练习题目.
根据下面关于全球收入不平等的文档片段,OECD统计的22个国家中,最近30年收入基尼系数降低的有几个?

文档片段.

**********

王一鸣:低利率放大全球收入不平等
全球化对全球收入不平等的影响
 
经济全球化主要是指国家经济之间的深度融合,以及国际商品贸易和金融资本流动的扩大开放。自20世纪末以来,伴随着经济全球化发展,主要新兴经济体的崛起,以及发达国家产业结构调整升级和外包业务转移,全球收入分布情况发生很大的变化。发达国家与新兴经济体之间居民收入的差距在逐渐缩小,而国家内部的收入不平等在日益扩大。
 
布兰科·米兰诺维奇在《全球不平等》中指出,1988至2008年全球化时期急剧增加的财富没有在世界范围内得到平均分配,发展中经济体的中产阶级和全球收入最高的前1% 全球富豪收入大幅增长,而发达国家中下阶层的收入停滞不增。作为不平等研究领域的权威学者,布兰科·米兰诺维奇认为不但各国(尤其是大国)内部不平等具有全球影响,而且全球不平等的变化也反映了各国在政治经济上的崛起或衰落,因此我们应当将收入不平等视为一种全球现象,而不仅是国别现象来进行研究。在这个视角下,他将全球不平等定义为全世界范围内公民之间的收入不平等,包括各国内部的收入不平等和国家与国家之间的平均收入差距两部分内容。
 
20世纪末到2008年国际金融危机前后,随着新兴市场经济体(尤其是中国和印度)的崛起和西方国家经济增长放缓,国家间的全球不平等水平整体上出现了下降趋势,亚洲国家与西方国家中产阶层之间的收入差距逐渐缩减,拉美、东欧和非洲的某些国家经济增长也开始加速,贫穷国家的收入水平向富裕国家趋同。根据世界货币基金组织的测算,以购买力平价作为衡量标准,从2014年开始,中国的GDP已经超过了美国。当然,从人均GDP水平来看,中国与美国之间还存在很大差距。从绝对收入来看,新兴市场经济体的中产阶层年均收入(约1000~2000美元)还远低于富裕国家的中下阶层(约5000~10000美元)。但是,从长期的角度来看,最重要的是增速,如果中国的经济增长速度能够持续,那么在未来三四十年内中国的人均GDP就有望赶上欧盟的平均水平。
 

 
与此同时,发达国家内部收入不平等加剧,美国、英国,以及平等主义盛行的瑞典和德国等国近些年的基尼系数都显著上升,中产阶层在人口比例上变得更少,在经济力量方面变得更弱,出现“中产阶层空心化”。OECD对22个国家的一项统计显示,最近30年收入基尼系数降低的仅有2个,持平的有3个,其余17个国家的贫富差距都显著扩大。20世纪80年代早期到2010年,美国中产阶层人口比例下降了5%,瑞典、澳大利亚以及荷兰下降4个百分点,西班牙下降了3个百分点,德国下降了1 个百分点。World Wealth and Income Database 根据全美纳税数据测算,2000年收入最高的前10%的人获得了全国43.11%的收入,2015年这一比重增至47.81%。

**********

所给数据.
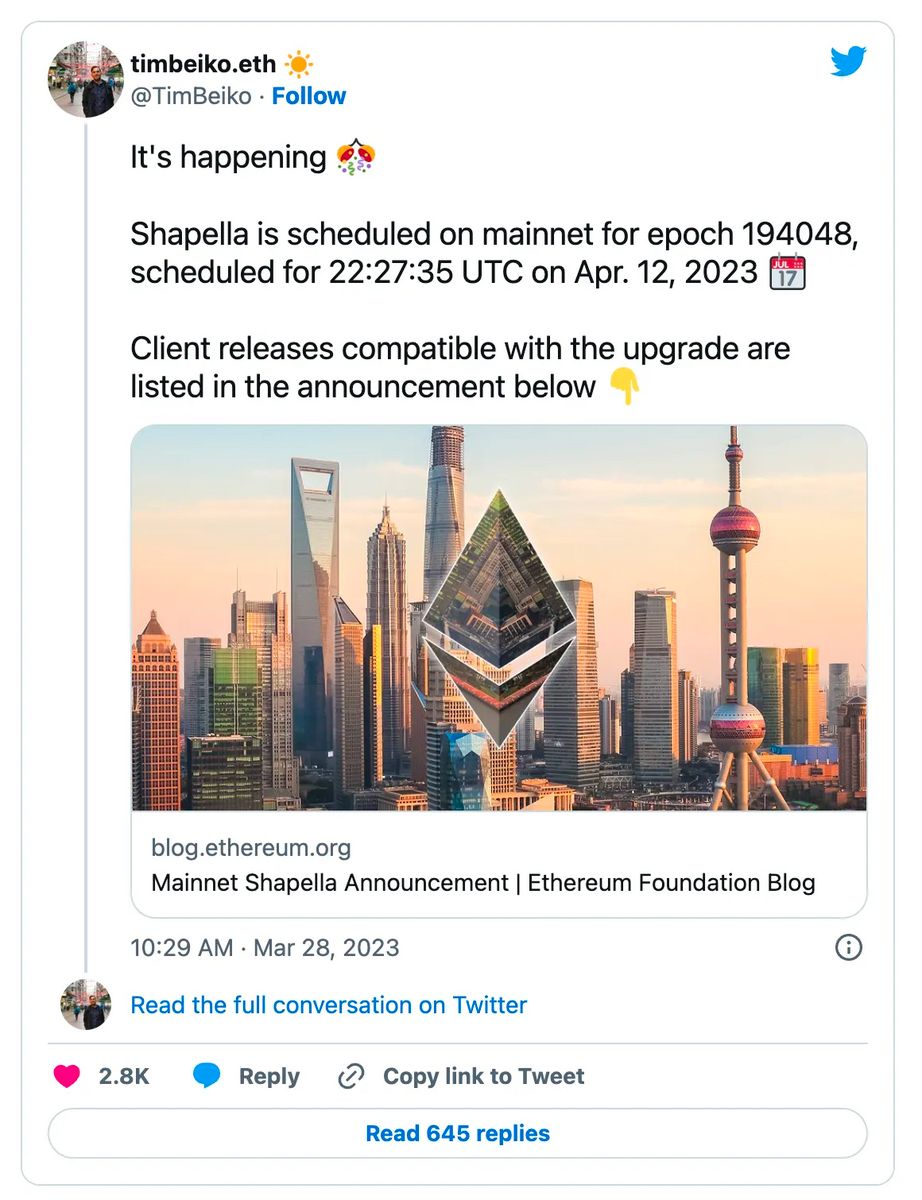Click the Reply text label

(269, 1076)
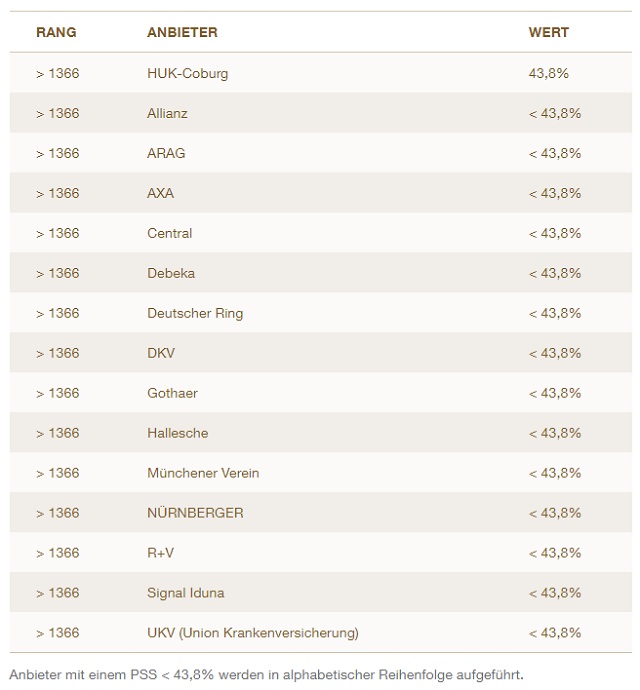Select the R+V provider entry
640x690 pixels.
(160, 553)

**********

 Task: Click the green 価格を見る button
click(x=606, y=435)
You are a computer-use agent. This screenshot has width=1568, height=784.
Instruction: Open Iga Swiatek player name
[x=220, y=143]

**********

参考解答.
2个。